OK, well when I say experienced, I mean that his family have always had multiple dogs at a time (never less than 4+) and many large breeds which he always had to shoulder a fair burden of care. He even used to have to feed and clean out the horses every day before and after school for many years, something which he really resents now (so you think he'd understand).

Two of his family have boxers atm, one a female had lots of training to make sure she understood her place in the family but the male boxer, he hasnt been trained at all. We've lived in both of those houses and with the boxers and my son loved them to pieces.

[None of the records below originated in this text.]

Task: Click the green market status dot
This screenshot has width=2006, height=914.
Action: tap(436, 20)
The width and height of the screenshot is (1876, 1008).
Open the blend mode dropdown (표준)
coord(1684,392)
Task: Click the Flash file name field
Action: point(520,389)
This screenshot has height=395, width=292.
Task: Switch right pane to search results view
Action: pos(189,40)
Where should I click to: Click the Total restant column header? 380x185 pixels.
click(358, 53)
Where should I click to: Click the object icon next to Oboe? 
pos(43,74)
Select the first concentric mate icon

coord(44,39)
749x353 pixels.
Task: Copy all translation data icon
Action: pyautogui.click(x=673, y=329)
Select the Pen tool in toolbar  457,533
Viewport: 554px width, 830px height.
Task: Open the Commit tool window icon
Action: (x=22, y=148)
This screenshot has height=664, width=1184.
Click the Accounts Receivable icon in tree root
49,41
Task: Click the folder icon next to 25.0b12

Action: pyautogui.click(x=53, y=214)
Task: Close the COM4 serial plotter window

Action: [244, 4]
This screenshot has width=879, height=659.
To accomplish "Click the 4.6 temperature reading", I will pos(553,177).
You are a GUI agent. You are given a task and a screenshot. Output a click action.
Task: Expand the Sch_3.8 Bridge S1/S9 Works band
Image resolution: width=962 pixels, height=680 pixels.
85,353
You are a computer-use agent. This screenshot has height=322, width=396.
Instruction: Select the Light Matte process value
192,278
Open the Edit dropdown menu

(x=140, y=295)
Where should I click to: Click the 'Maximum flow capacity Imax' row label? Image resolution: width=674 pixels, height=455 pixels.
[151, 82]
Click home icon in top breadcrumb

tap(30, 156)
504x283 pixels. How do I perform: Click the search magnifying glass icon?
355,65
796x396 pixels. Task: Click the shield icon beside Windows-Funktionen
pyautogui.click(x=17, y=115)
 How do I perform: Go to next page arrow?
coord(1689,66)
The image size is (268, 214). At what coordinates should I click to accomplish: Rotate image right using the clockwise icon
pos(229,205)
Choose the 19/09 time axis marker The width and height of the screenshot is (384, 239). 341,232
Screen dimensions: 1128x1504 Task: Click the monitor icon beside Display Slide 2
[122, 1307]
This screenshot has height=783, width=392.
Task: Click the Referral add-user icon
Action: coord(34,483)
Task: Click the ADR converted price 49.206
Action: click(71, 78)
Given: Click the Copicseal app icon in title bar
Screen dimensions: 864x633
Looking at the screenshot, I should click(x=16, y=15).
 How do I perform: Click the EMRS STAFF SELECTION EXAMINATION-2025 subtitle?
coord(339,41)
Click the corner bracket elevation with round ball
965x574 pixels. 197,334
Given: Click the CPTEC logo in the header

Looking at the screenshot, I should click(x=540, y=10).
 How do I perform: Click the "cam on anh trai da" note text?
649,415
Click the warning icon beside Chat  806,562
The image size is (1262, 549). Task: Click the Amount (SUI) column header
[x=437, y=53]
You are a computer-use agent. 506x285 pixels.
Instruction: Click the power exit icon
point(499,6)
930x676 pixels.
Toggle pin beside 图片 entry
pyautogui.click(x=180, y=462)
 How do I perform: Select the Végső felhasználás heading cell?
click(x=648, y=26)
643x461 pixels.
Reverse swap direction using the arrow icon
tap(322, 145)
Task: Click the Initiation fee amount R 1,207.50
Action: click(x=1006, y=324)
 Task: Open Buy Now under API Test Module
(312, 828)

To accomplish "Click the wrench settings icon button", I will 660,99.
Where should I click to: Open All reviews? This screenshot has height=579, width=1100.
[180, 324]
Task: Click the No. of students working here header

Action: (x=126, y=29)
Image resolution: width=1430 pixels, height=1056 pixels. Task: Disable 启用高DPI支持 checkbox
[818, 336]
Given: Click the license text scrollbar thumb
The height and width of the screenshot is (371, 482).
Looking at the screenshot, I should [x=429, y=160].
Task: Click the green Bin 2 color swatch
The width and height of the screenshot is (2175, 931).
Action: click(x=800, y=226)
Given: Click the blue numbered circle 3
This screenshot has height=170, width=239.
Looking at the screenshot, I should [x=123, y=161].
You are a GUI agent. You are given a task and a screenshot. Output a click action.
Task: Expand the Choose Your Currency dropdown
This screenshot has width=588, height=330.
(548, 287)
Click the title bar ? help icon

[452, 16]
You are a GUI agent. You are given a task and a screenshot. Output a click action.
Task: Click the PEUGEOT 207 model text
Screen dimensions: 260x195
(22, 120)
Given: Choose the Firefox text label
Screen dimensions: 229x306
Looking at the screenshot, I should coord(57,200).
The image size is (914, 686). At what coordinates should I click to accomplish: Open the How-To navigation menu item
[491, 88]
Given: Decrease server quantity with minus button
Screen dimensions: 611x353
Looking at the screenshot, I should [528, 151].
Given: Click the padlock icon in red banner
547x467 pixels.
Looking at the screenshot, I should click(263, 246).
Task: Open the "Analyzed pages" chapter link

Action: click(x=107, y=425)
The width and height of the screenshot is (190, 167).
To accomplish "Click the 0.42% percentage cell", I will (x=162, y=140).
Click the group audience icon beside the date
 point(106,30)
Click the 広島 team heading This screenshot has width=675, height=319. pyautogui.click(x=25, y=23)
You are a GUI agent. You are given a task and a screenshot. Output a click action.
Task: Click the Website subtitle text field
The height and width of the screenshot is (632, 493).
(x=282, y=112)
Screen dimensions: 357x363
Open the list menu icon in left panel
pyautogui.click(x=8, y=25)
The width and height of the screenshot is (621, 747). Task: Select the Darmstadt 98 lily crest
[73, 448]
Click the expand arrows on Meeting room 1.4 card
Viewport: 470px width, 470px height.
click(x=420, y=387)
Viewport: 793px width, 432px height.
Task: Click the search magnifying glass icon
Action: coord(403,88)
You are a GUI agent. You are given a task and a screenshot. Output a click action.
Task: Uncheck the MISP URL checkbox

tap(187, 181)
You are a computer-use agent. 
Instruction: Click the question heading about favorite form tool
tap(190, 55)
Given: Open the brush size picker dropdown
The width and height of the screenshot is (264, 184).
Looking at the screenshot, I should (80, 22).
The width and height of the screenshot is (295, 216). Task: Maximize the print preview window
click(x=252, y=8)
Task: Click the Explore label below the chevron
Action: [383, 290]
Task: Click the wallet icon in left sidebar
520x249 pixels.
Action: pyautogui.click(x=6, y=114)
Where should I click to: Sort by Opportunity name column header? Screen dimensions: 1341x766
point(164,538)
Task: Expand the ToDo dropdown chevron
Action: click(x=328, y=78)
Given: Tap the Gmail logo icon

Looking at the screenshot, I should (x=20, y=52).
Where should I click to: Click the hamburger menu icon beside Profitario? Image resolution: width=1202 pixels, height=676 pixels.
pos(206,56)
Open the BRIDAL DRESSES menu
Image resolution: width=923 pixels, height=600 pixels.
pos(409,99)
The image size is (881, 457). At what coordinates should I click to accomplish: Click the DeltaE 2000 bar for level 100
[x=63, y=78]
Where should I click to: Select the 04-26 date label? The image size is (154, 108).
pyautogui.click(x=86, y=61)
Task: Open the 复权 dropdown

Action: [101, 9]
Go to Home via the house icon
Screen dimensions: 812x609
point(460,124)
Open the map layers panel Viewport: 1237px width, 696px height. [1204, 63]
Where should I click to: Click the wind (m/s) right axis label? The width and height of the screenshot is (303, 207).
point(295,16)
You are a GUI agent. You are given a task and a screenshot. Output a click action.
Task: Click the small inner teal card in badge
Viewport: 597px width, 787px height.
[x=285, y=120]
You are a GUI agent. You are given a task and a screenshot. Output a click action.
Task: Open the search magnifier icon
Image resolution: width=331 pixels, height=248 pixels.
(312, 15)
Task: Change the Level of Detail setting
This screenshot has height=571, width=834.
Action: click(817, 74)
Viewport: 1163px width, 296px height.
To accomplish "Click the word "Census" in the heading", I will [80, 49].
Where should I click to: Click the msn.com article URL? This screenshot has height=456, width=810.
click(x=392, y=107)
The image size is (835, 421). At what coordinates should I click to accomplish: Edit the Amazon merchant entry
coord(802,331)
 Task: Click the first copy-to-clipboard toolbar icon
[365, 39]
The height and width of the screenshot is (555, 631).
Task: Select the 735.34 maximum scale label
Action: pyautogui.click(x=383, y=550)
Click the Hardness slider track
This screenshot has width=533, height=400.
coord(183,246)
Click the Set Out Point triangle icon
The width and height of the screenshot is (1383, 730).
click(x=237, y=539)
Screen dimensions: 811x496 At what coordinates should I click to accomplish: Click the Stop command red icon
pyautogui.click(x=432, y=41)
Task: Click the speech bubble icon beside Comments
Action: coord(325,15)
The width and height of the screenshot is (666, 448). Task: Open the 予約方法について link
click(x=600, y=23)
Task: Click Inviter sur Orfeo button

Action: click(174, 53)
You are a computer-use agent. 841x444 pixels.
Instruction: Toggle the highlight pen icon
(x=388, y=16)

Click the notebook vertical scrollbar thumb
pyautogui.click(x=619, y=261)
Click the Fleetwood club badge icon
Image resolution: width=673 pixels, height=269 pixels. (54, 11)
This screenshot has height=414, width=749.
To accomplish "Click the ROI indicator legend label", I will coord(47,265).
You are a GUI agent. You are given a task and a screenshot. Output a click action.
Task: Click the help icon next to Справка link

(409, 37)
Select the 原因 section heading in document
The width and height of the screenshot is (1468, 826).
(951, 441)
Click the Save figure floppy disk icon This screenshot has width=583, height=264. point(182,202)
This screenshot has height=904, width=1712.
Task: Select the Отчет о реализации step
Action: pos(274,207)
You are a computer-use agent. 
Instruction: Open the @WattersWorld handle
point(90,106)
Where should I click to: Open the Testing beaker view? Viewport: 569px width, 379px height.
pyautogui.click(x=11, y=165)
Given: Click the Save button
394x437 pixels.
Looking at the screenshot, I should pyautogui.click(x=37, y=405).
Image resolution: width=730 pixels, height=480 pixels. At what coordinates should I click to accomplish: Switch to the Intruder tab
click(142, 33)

I think its his mothers casual approach that has led to this, as I say she has 7 dogs atm (several horses and cats as well) and she doesn't even feed them properly balanced foods, just anything they want yet bizarrely they all seem to live for ages without problems and are all affectionate and not unruly (at all) dogs. They rush out to meet us when we arrive and are just lovely and always seem to be really happy. She's a sucker for rescues and has even had pitbulls in the past (I'm English but in the USA - shes American). She doesn't follow any rules and they never seem to need vet care for serious illnesses, they live to be really old. The great dane was my husbands dog, he had her for years as a child, he left the USA and 14 years later she was still alive, I'm not sure how old she was but it was OLD.

Even the horses rarely need special care apart from normal things like a farrier etc.

So, my guess is that he gets his lassez-faire attitude from that.

Yes, I am tempted to give her to the MIL to be honest.